In general, Blumkin was removed from Mongolia and sent to Paris to kill a certain defector who dared to denounce Stalin himself. And again, some believe that there was a "business trip", while others that it was not. In any case, Blumkin continued to be considered a "terrorist" and in this capacity could well have been used.

Meanwhile, important events were brewing in the USSR. At the end of 1927, the situation within the party worsened due to Stalin's struggle with the Trotskyite-Zinoviev opposition. Moreover, the so-called "old Bolsheviks", well aware of the affairs in the party and remembering Lenin's "Letter to the Congress", for the most part opposed Stalin. They came out and … paid for it! Not two, not three, not ten, but at once seventy-seven prominent and seemingly influential oppositionists to Stalin's course, Bolsheviks with a long, often pre-revolutionary experience, were simply not simply expelled from the ranks of the CPSU (b). It is clear that among them were such people as Trotsky, Kamenev, Zinoviev, Pyatakov, Radek, but also many others … Of course, personal relations also played a role here. After all, Stalin was not alone in exile in the Turukhansk region. His behavior there, well, let's say, was different from the behavior of other exiles and did not cause them special approval. And then … a person they know suddenly begins to “do the wrong thing,” and in addition, he pretends to be a leader. Radek, for example, generally became famous for his anti-Stalinist anecdotes, and it is unlikely that the "leader" who was gaining strength liked this.

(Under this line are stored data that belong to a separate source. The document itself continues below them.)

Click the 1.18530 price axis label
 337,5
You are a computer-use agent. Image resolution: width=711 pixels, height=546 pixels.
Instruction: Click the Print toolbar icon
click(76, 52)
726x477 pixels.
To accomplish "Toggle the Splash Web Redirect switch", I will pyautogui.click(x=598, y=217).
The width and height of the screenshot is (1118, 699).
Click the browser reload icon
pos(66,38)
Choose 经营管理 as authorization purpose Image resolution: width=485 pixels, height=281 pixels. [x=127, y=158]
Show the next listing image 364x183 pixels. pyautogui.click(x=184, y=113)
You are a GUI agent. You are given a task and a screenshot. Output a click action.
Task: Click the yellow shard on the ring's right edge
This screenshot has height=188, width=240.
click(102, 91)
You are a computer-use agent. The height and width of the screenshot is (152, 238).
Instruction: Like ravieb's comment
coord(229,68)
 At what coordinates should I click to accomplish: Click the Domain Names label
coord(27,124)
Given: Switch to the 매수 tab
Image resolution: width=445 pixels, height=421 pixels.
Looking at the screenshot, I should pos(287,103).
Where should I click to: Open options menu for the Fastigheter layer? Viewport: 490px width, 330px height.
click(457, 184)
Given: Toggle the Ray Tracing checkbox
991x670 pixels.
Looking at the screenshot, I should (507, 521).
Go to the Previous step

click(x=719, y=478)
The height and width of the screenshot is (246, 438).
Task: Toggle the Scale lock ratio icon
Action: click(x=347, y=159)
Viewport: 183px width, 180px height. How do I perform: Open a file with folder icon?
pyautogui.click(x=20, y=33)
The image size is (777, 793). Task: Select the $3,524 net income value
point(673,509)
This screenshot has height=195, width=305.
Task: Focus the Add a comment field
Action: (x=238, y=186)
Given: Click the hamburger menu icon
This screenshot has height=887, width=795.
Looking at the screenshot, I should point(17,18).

How did Blumkin behave in this situation? In general, it is rather strange, as if "I have lost my scent." Without fear of anything, he was engaged in openly meeting with the opposition, and did not even try to hide his sympathies for Trotsky. It is believed that the oppositionists, in turn, advised Blumkin to hide their attitude to the opposition in order to be able to provide it with all sorts of "services", including warning of arrests. However, double play is always fraught with danger. And Blumkin should have remembered how he was shot at in Kiev and almost killed by the Left SRs loyal to him. And what in this case took place here? Did he get closer to the opposition on the instructions of the OGPU or did he act on his own initiative and at his own peril and risk?

However, so far no one has paid attention to these "acquaintances" of his in the appropriate places. More Blumkin was again needed as an agent in the East, since there was another deterioration in Soviet-British relations and the air clearly smelled of war. And after this aggravation, an idea, as old as the world, was immediately born: to destabilize the enemy's rear, for which it was necessary to incite the same Arabs, Jews and Indians on the British, so that they would cause them more trouble, and most importantly, would not allow them to be transferred to war with The USSR has its own colonial troops.

And Blumkin becomes a merchant named Sultan-Zadeh and goes to the Arabs and Kurds to raise them to revolt against "British colonialism."

However, he stayed "in the East" for a relatively short time and in the summer of 1929 he returned to Moscow, where he reported on the "Middle East work" done to the members of the Central Committee of the CPSU (b). And I must say that Blumkin's report made an impression on them and they approved it. His work was also approved by the head of the OGPU V. Menzhinsky, and his affection for Blumkin was so great that he even invited him to dine with him at home - an honor that only a few of his staff were awarded. Another party purge, and at that time they were going literally one after another, it was also successful. And it is not surprising, given Trilisser, the head of the INO OGPU, given to him. Both the party committee of the OGPU and the head of the purges, Abram Solts, all called Blumkin a "trusted comrade." Of course, among revolutionaries (as well as in a criminal environment, by the way!) Such praises are inexpensive - today "proven", and tomorrow "traitor and renegade", which also happened very often, but people usually do not think about bad things, but hope only for the good. So Blumkin … also hoped for "good", not realizing that the sword of Damocles of an ill-fated and inexorable fate was already hanging over him!